Text section:
A recent report from the Federal Trade Commission (FTC) has raised alarms regarding Microsoft’s substantial $13 billion investment in OpenAI, warning that it could further entrench the company’s leading position in both cloud computing and the emerging artificial intelligence sector.
The FTC noted that Microsoft’s arrangement with OpenAI, alongside collaborations between Amazon and Google with AI firm Anthropic, may pose risks of larger tech companies potentially taking full ownership of AI innovators in the future.
Since the launch of ChatGPT over two years ago, which sparked a surge of interest in generative AI, numerous leading AI startups have sought support from major tech corporations to tackle the high costs associated with developing sophisticated AI technologies. However, the FTC’s report suggests that these investments could compel startups to allocate funding towards the investors’ own products and services. It also cautioned against concentrating valuable AI talent within these large entities, along with the potential for these companies to acquire sensitive data regarding chip development, model training, and data center infrastructure.
FTC Chair Lina Khan emphasized the significance of the report, stating it highlights how partnerships with major tech firms can create dependency, limit startups’ access to essential AI resources, and expose critical information that might jeopardize fair competition.
The report also indicated that at least one of the major tech companies gained access to “confidential and potentially sensitive financial performance information” through its agreement with an AI startup, including weekly updates on revenues and customer trends.
Moreover, it pointed out that at least one contract allowed a major tech firm to utilize outcomes from an AI startup’s models—like the responses generated by a chatbot—to enhance its own AI capabilities, referring to this information as “synthetic data.”
Representatives from Google, Amazon, and Anthropic declined to provide comments, while OpenAI did not respond to requests for information.
Microsoft’s deputy general counsel, Rima Alaily, remarked that the partnership with OpenAI has fostered significant innovation within the AI sector, leading to the creation of thousands of new startups in both the U.S. and globally.
Market Studies
The FTC possesses the authority to initiate market studies that could uncover vital insights into industry trends, which may guide future regulatory actions. It’s uncertain how the commission’s new leadership will utilize the findings of this report.
Last year, the FTC launched its investigation focusing on billions invested by leading cloud-service providers into various AI firms, specifically examining substantial investments in entities like OpenAI and Anthropic, founded by former OpenAI staff.

Work order: Pick up the article on the FTC report about major tech firms' investments in AI startups after its final sentence, and continue it.

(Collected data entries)
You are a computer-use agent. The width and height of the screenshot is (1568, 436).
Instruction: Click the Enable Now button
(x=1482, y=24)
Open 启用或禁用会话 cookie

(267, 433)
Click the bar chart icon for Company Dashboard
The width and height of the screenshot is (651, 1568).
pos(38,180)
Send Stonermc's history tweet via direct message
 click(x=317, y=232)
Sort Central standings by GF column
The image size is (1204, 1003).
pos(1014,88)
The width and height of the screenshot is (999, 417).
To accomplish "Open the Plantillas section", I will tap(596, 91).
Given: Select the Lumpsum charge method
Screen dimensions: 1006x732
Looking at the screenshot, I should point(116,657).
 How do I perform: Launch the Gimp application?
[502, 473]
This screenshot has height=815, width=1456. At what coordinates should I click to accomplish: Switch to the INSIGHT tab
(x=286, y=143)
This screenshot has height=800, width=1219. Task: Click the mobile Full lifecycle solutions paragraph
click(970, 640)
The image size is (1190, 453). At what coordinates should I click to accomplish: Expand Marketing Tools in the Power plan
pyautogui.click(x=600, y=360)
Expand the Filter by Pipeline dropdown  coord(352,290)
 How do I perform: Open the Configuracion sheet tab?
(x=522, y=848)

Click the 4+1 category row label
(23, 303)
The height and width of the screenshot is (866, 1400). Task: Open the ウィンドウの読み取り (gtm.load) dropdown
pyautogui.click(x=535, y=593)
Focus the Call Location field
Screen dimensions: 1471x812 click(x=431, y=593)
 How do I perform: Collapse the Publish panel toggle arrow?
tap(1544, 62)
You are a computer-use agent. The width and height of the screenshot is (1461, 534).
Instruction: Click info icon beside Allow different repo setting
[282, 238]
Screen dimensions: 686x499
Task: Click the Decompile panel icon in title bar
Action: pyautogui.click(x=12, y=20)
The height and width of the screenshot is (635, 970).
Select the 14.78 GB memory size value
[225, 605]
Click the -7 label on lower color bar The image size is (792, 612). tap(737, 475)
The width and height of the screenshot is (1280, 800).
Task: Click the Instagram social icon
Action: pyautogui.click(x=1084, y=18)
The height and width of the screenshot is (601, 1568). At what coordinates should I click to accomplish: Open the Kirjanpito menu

Response box:
Utilizing its 6(b) authority, the FTC is equipped to issue subpoenas for market studies. Typically, the agency releases a report following its analysis of the collected data, although this process can span several years.
Due to the nature of their agreements, none of the companies alerted U.S. antitrust authorities about their deals in advance.
The FTC expressed concerns that collaborations between tech titans and AI companies could lead to dominant players securing “exclusivity rights” to the tools created by their AI partners, potentially deterring these AI companies from engaging with multiple tech firms due to increased “switching costs.”
Skilled Talent
The report also raised issues regarding the implications of these partnerships on the engineering talent market. The commission questioned whether these collaborations might centralize access to skilled professionals within a few large firms. It noted that the competencies required for developing and launching generative AI models are not only rare but also difficult to acquire outside of employment with major AI developers or their associated cloud services.
The FTC criticized the practice where investments from cloud giants into AI companies also ultimately benefit the investors’ businesses. Often, substantial portions of these investments take the form of credits designated for cloud computing services, or come with requirements for AI firms to utilize these cloud services for spending.
For instance, much of Microsoft’s investment in OpenAI involved credits for its Azure cloud platform. The report referred to this strategy as “circular spending,” suggesting it provides a financial buffer for Microsoft, Amazon, and Google against any potential losses.
The agency has also been investigating whether OpenAI has breached consumer protection laws concerning its widely used ChatGPT chatbot. Additionally, in November, the FTC initiated a broad antitrust investigation into Microsoft that encompasses its AI investments among other areas.